Stored entries
=== Begin Enclosure ===
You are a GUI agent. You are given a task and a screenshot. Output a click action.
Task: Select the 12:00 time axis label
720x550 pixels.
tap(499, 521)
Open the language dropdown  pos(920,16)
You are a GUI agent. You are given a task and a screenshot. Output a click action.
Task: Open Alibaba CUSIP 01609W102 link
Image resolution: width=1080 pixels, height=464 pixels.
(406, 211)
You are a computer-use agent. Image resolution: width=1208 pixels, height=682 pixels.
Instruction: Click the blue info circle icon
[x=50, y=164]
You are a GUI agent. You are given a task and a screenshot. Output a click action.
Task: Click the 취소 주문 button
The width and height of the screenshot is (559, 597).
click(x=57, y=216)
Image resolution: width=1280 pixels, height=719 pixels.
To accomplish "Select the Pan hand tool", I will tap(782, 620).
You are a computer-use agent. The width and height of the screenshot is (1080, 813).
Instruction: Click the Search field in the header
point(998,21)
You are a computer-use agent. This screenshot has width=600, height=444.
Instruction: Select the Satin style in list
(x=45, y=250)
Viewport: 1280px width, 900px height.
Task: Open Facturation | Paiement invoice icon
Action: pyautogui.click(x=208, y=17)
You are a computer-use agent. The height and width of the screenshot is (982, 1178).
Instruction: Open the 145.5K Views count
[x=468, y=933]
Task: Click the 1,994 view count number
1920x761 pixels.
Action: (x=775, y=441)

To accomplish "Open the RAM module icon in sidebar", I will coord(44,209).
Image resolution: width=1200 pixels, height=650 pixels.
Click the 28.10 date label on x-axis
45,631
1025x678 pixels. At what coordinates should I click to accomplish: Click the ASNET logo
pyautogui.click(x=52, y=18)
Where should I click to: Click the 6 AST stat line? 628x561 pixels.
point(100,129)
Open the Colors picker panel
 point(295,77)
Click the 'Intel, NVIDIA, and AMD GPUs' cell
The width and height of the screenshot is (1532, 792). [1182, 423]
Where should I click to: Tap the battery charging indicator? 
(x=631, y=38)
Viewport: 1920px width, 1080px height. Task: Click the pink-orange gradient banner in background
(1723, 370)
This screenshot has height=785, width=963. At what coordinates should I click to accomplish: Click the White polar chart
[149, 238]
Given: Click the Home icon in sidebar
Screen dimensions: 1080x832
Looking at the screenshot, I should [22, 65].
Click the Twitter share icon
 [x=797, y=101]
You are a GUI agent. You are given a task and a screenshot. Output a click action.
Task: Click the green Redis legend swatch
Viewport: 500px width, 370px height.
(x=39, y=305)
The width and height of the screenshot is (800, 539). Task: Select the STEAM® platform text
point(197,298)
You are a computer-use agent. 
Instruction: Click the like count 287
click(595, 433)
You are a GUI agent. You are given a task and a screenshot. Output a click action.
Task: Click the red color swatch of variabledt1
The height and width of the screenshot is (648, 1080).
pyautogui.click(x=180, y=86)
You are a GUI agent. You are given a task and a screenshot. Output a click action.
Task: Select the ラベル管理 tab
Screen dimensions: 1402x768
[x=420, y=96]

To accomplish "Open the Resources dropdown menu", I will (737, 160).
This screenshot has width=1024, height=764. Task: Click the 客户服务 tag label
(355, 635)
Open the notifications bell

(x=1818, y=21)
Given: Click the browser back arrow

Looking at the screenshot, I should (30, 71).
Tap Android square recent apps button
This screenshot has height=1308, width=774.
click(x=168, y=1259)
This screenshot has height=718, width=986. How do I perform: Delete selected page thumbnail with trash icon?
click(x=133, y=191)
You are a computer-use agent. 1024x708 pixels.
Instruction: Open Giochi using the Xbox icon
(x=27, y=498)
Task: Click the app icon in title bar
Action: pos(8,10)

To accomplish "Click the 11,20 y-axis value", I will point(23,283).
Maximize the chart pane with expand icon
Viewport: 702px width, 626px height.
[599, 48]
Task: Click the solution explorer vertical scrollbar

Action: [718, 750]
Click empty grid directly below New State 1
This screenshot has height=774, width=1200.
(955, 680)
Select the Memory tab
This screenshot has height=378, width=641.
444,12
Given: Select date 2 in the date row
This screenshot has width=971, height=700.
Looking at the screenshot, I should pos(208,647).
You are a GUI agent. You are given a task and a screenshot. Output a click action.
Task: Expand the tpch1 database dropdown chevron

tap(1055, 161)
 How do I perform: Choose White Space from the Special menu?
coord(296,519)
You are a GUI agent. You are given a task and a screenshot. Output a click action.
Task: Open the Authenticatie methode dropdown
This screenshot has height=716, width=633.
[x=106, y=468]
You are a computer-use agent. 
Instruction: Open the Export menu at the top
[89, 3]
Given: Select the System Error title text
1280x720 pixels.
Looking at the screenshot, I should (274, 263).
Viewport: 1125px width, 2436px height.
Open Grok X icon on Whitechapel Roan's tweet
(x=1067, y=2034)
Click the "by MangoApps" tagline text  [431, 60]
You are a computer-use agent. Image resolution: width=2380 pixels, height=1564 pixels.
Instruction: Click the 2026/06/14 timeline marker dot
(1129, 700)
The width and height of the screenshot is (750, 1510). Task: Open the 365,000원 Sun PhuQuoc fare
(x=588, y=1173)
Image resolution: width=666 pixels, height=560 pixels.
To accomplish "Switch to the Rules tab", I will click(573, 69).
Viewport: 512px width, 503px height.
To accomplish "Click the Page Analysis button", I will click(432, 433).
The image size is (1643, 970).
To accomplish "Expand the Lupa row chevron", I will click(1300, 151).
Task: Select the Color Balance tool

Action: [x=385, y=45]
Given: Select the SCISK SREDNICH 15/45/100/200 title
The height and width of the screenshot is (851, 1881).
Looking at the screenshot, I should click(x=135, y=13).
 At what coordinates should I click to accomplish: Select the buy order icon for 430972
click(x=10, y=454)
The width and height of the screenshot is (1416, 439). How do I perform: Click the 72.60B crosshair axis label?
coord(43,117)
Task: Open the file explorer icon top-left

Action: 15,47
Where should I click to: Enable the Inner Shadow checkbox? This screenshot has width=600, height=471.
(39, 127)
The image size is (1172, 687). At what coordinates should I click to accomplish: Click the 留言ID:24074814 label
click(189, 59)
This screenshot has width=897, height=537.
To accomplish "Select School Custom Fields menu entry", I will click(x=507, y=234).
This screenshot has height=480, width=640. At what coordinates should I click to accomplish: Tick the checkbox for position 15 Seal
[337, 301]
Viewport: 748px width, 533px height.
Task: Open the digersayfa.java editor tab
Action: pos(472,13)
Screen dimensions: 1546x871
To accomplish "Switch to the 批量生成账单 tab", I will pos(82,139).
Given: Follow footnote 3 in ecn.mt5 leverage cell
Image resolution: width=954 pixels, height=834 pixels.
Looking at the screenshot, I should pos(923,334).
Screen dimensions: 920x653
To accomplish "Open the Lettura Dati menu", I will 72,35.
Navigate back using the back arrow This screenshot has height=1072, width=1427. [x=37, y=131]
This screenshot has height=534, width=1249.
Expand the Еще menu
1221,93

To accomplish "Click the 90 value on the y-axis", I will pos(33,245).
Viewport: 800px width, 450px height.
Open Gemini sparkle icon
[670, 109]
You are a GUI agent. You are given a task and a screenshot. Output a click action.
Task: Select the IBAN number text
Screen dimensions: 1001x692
=== End Enclosure ===
§ What is needed: The data above should be reproduced in full and exactly.

§ Response to this task:
You are a GUI agent. You are given a task and a screenshot. Output a click action.
Task: Select the 12:00 time axis label
720x550 pixels.
tap(499, 521)
Open the language dropdown  pos(920,16)
You are a GUI agent. You are given a task and a screenshot. Output a click action.
Task: Open Alibaba CUSIP 01609W102 link
Image resolution: width=1080 pixels, height=464 pixels.
(406, 211)
You are a computer-use agent. Image resolution: width=1208 pixels, height=682 pixels.
Instruction: Click the blue info circle icon
[x=50, y=164]
You are a GUI agent. You are given a task and a screenshot. Output a click action.
Task: Click the 취소 주문 button
The width and height of the screenshot is (559, 597).
click(x=57, y=216)
Image resolution: width=1280 pixels, height=719 pixels.
To accomplish "Select the Pan hand tool", I will tap(782, 620).
You are a computer-use agent. The width and height of the screenshot is (1080, 813).
Instruction: Click the Search field in the header
point(998,21)
You are a computer-use agent. This screenshot has width=600, height=444.
Instruction: Select the Satin style in list
(x=45, y=250)
Viewport: 1280px width, 900px height.
Task: Open Facturation | Paiement invoice icon
Action: pyautogui.click(x=208, y=17)
You are a computer-use agent. The height and width of the screenshot is (982, 1178).
Instruction: Open the 145.5K Views count
[x=468, y=933]
Task: Click the 1,994 view count number
1920x761 pixels.
Action: (x=775, y=441)

To accomplish "Open the RAM module icon in sidebar", I will coord(44,209).
Image resolution: width=1200 pixels, height=650 pixels.
Click the 28.10 date label on x-axis
45,631
1025x678 pixels. At what coordinates should I click to accomplish: Click the ASNET logo
pyautogui.click(x=52, y=18)
Where should I click to: Click the 6 AST stat line? 628x561 pixels.
point(100,129)
Open the Colors picker panel
 point(295,77)
Click the 'Intel, NVIDIA, and AMD GPUs' cell
The width and height of the screenshot is (1532, 792). [1182, 423]
Where should I click to: Tap the battery charging indicator? 
(x=631, y=38)
Viewport: 1920px width, 1080px height. Task: Click the pink-orange gradient banner in background
(1723, 370)
This screenshot has height=785, width=963. At what coordinates should I click to accomplish: Click the White polar chart
[149, 238]
Given: Click the Home icon in sidebar
Screen dimensions: 1080x832
Looking at the screenshot, I should [22, 65].
Click the Twitter share icon
 [x=797, y=101]
You are a GUI agent. You are given a task and a screenshot. Output a click action.
Task: Click the green Redis legend swatch
Viewport: 500px width, 370px height.
(x=39, y=305)
The width and height of the screenshot is (800, 539). Task: Select the STEAM® platform text
point(197,298)
You are a computer-use agent. 
Instruction: Click the like count 287
click(595, 433)
You are a GUI agent. You are given a task and a screenshot. Output a click action.
Task: Click the red color swatch of variabledt1
The height and width of the screenshot is (648, 1080).
pyautogui.click(x=180, y=86)
You are a GUI agent. You are given a task and a screenshot. Output a click action.
Task: Select the ラベル管理 tab
Screen dimensions: 1402x768
[x=420, y=96]

To accomplish "Open the Resources dropdown menu", I will (737, 160).
This screenshot has width=1024, height=764. Task: Click the 客户服务 tag label
(355, 635)
Open the notifications bell

(x=1818, y=21)
Given: Click the browser back arrow

Looking at the screenshot, I should (30, 71).
Tap Android square recent apps button
This screenshot has height=1308, width=774.
click(x=168, y=1259)
This screenshot has height=718, width=986. How do I perform: Delete selected page thumbnail with trash icon?
click(x=133, y=191)
You are a computer-use agent. 1024x708 pixels.
Instruction: Open Giochi using the Xbox icon
(x=27, y=498)
Task: Click the app icon in title bar
Action: pos(8,10)

To accomplish "Click the 11,20 y-axis value", I will point(23,283).
Maximize the chart pane with expand icon
Viewport: 702px width, 626px height.
[599, 48]
Task: Click the solution explorer vertical scrollbar

Action: [718, 750]
Click empty grid directly below New State 1
This screenshot has height=774, width=1200.
(955, 680)
Select the Memory tab
This screenshot has height=378, width=641.
444,12
Given: Select date 2 in the date row
This screenshot has width=971, height=700.
Looking at the screenshot, I should pos(208,647).
You are a GUI agent. You are given a task and a screenshot. Output a click action.
Task: Expand the tpch1 database dropdown chevron

tap(1055, 161)
 How do I perform: Choose White Space from the Special menu?
coord(296,519)
You are a GUI agent. You are given a task and a screenshot. Output a click action.
Task: Open the Authenticatie methode dropdown
This screenshot has height=716, width=633.
[x=106, y=468]
You are a computer-use agent. 
Instruction: Open the Export menu at the top
[89, 3]
Given: Select the System Error title text
1280x720 pixels.
Looking at the screenshot, I should (274, 263).
Viewport: 1125px width, 2436px height.
Open Grok X icon on Whitechapel Roan's tweet
(x=1067, y=2034)
Click the "by MangoApps" tagline text  [431, 60]
You are a computer-use agent. Image resolution: width=2380 pixels, height=1564 pixels.
Instruction: Click the 2026/06/14 timeline marker dot
(1129, 700)
The width and height of the screenshot is (750, 1510). Task: Open the 365,000원 Sun PhuQuoc fare
(x=588, y=1173)
Image resolution: width=666 pixels, height=560 pixels.
To accomplish "Switch to the Rules tab", I will click(573, 69).
Viewport: 512px width, 503px height.
To accomplish "Click the Page Analysis button", I will click(432, 433).
The image size is (1643, 970).
To accomplish "Expand the Lupa row chevron", I will click(1300, 151).
Task: Select the Color Balance tool

Action: [x=385, y=45]
Given: Select the SCISK SREDNICH 15/45/100/200 title
The height and width of the screenshot is (851, 1881).
Looking at the screenshot, I should click(x=135, y=13).
 At what coordinates should I click to accomplish: Select the buy order icon for 430972
click(x=10, y=454)
The width and height of the screenshot is (1416, 439). How do I perform: Click the 72.60B crosshair axis label?
coord(43,117)
Task: Open the file explorer icon top-left

Action: 15,47
Where should I click to: Enable the Inner Shadow checkbox? This screenshot has width=600, height=471.
(39, 127)
The image size is (1172, 687). At what coordinates should I click to accomplish: Click the 留言ID:24074814 label
click(189, 59)
This screenshot has width=897, height=537.
To accomplish "Select School Custom Fields menu entry", I will click(x=507, y=234).
This screenshot has height=480, width=640. At what coordinates should I click to accomplish: Tick the checkbox for position 15 Seal
[337, 301]
Viewport: 748px width, 533px height.
Task: Open the digersayfa.java editor tab
Action: pos(472,13)
Screen dimensions: 1546x871
To accomplish "Switch to the 批量生成账单 tab", I will pos(82,139).
Given: Follow footnote 3 in ecn.mt5 leverage cell
Image resolution: width=954 pixels, height=834 pixels.
Looking at the screenshot, I should pos(923,334).
Screen dimensions: 920x653
To accomplish "Open the Lettura Dati menu", I will 72,35.
Navigate back using the back arrow This screenshot has height=1072, width=1427. [x=37, y=131]
This screenshot has height=534, width=1249.
Expand the Еще menu
1221,93

To accomplish "Click the 90 value on the y-axis", I will pos(33,245).
Viewport: 800px width, 450px height.
Open Gemini sparkle icon
[670, 109]
You are a GUI agent. You are given a task and a screenshot. Output a click action.
Task: Select the IBAN number text
Screen dimensions: 1001x692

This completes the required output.